J'ai déjà évoqué le réalisme poétique de Jean Le Boël. La cinquième suite du recueil en offre, dès l'ouverture, un fort bon exemple. Il s'agit de la description d'un arbre qu'il serait temps d'élaguer. Cet arbre, mais cela le poème le révèle sans que Jean le Boël le mentionne, le suggère, y fasse allusion, cet arbre est du bois dont on fait les gens.

2.
L'énigme de la "grande ombre" s'impose à la page 82. Les textes des pages 82-83 se font d'ailleurs plus énigmatiques ; la phrase se coupe, se perd dans le blanc du papier :

"paysages humains
si le regard s'y peut poser

suis-je lent

ce que tu es mon corps l'éprouve pourtant"

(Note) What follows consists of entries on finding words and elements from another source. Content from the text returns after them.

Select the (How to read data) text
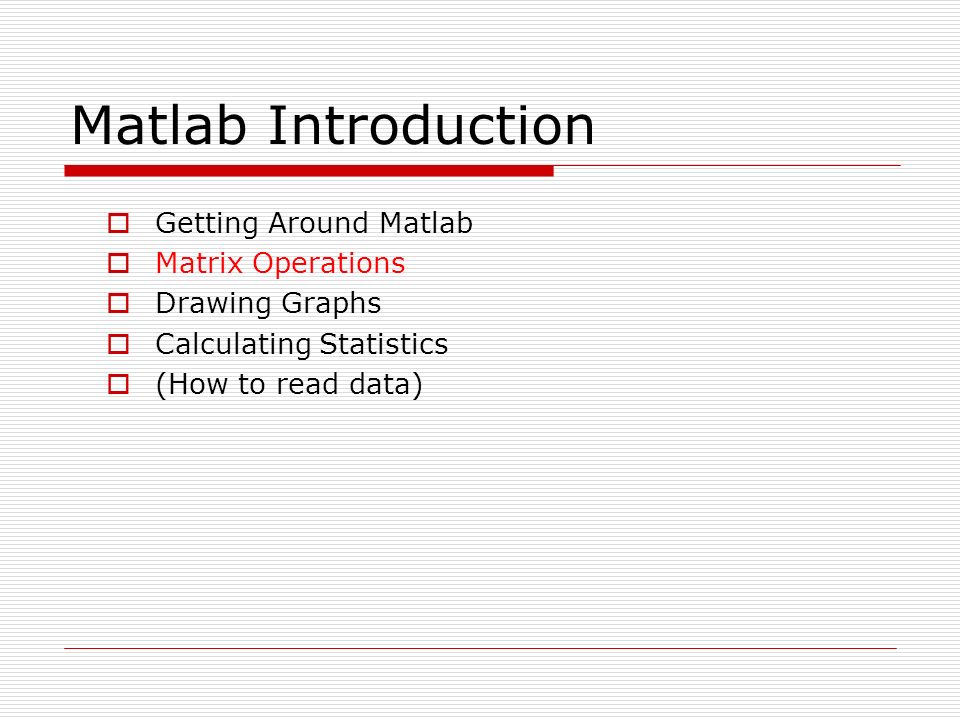 coord(289,385)
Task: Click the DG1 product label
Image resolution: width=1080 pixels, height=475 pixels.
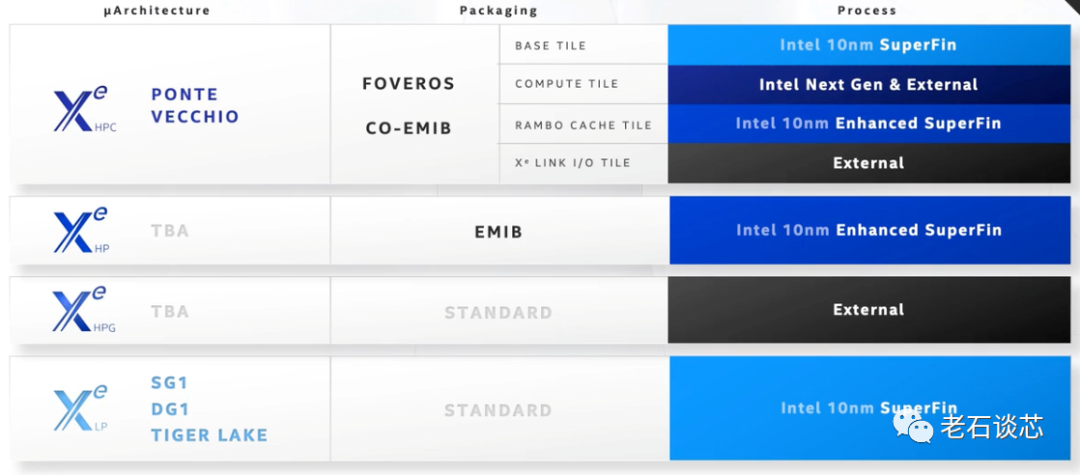Action: coord(170,409)
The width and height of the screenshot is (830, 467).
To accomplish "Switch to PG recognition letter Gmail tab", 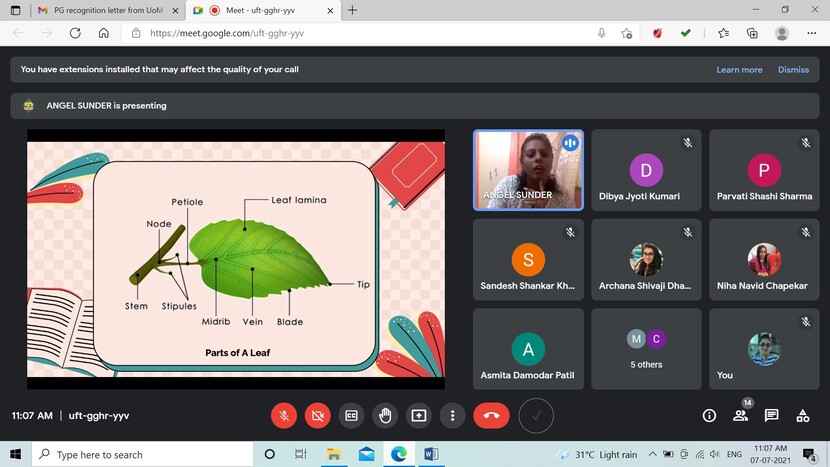I will coord(105,10).
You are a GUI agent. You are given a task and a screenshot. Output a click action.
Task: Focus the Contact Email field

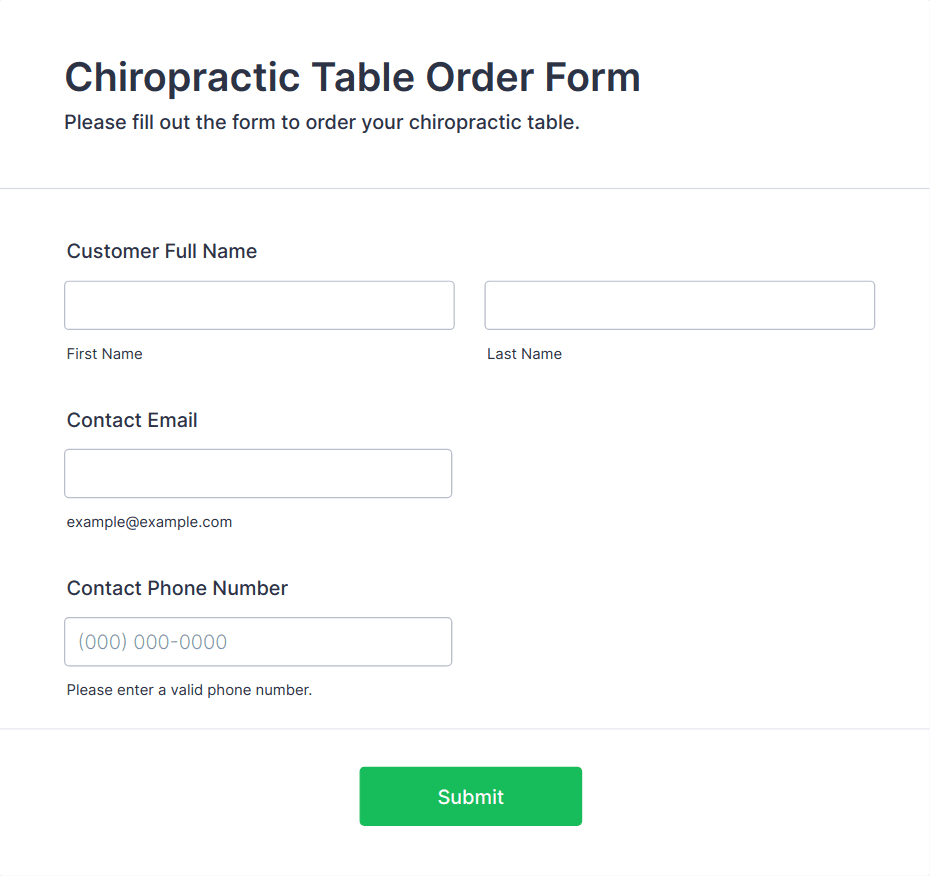coord(258,473)
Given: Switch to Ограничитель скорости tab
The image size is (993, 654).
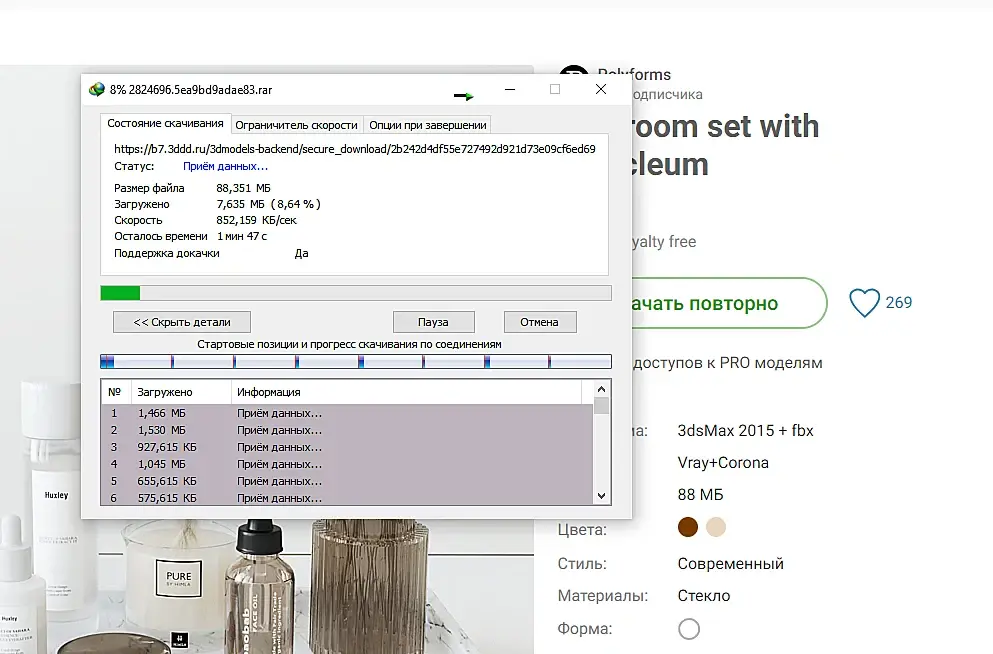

En ce qu'elle est énigme, son sens nous échappe. Reste la mélodie, percussion, touches, piano... syllabes.

3.
Ce "il n'est de bonheur qu'à s'y perdre", que je trouve page 84, me ravit. C'est que vivre consiste à s'y perdre, justement, à perdre ce que l'on avait cru pour ce que l'on a pu.

4.
La répartition "dire" "nuit" "nuit" "ne parle pas", qui constitue les deux derniers vers du texte de la page 85, trace la limite de ce que l'on peut dire. C'est bien beau la poésie, mais il y a la nuit, la vraie nuit des humains, celle, par exemple, des deux guerres mondiales, celle de la dernière solitude aussi.

5.
J'ai écrit à propos du vers "l'arbre écrase le ciel" (page 86) que c'est ainsi que la créature déracine son créateur. Cela me semble confirmer par le vers qui précède : "seul l'homme survit à l'homme".

6.
Poésie est réflexion sur la langue. Le réel est mis en mots. Le réel n'est que mis en mots. Ainsi, nous sommes ce que nous croyons être et aussi ces habitants "dans la voix des autres", dont on parle, et sur qui l'on fait agir le réel. Qu'est-ce que le réel  ? - Une machine actionnée par les humains pour mutuellement se manipuler.

7.
Une étonnante question, page 88, et un bel aphorisme encore. Page 89 : de la nécessité de l'amour qui emprisonnne et réconcilie.

8.
Ce qui fait signe, l'autre monde. Ce que le poème appelle "l'autre rive", qui trace le fleuve invisible. Nous voudrions y croire que nous ne le pourrions. Et pourtant, nous interprétons, ce qui est déjà une manière de deviner un monde derrière un signe.

9.
La poésie qui m'intéresse est riche en expressions. Je relève ainsi, page 91, un prometteur "ce qui fera ventre en vous". Et puis, page 92, celle-là que décline le poème : "jouer à se parer". Héritage et comédie. Voilà le fond de l'affaire.

10.
Le fragment de la page 93 est remarquable par sa musicalité : "si lisses ces", "enfance", "si", "aussi", "tissu rêche", "désarçonnées". Vous irez voir comment le poète répartit les sifflantes jusqu'aux trois syllabes de la séquence "tissu rêche", dans laquelle les consonnes intensifient l'effet sonore, passant ainsi, via le passage de l'alvéolaire "s" à la post-alvéolaire "ch", de l'impression de lisse qui se dégage des "mains" du "vieillard" au frottement du tissu; intensification aussitôt désarmorcée dans l'adjectif "désarçonnées", où la sourde est tempérée par la sonore.

11.
Les choses retracent les gens. C'est la leçon de la page 94. Leçon qui devient interrogation dans la page suivante : "que font / les choses quand nous ne les nommons pas". C'est que les choses tendent à échapper à leur nom. C'est pour cela sans doute que nous parlons tant, que nous n'avons de cesse de nommer, de nomenclaturer de l'infiniment petit à l'infiniment grand, de manière à rappeler toujours et encore au réel qu'il est ce que nous disons.

12.
Nous savons bien pourtant que si au commencement était le Verbe, il ne sera plus finalement que le vent.

13.
La notation, le croquis, "ce flux de sang aux joues des jeunes gens", le lexique assez chrétien, somme toute, du "nombre", du "pain", et du "partage", et l'espoir mis en la maison refaite, renouvelée, rejaillie, placent les derniers textes du recueil dans une perspective d'espérance. Pour cette espérance aussi, nous finirons par jalouser le poète, nous qui voyons dans l'oiseau le serpent et dans chaque chair un squelette.

14.
"là où leur chair s'est usée"... une périphrase pour le lieu d'être.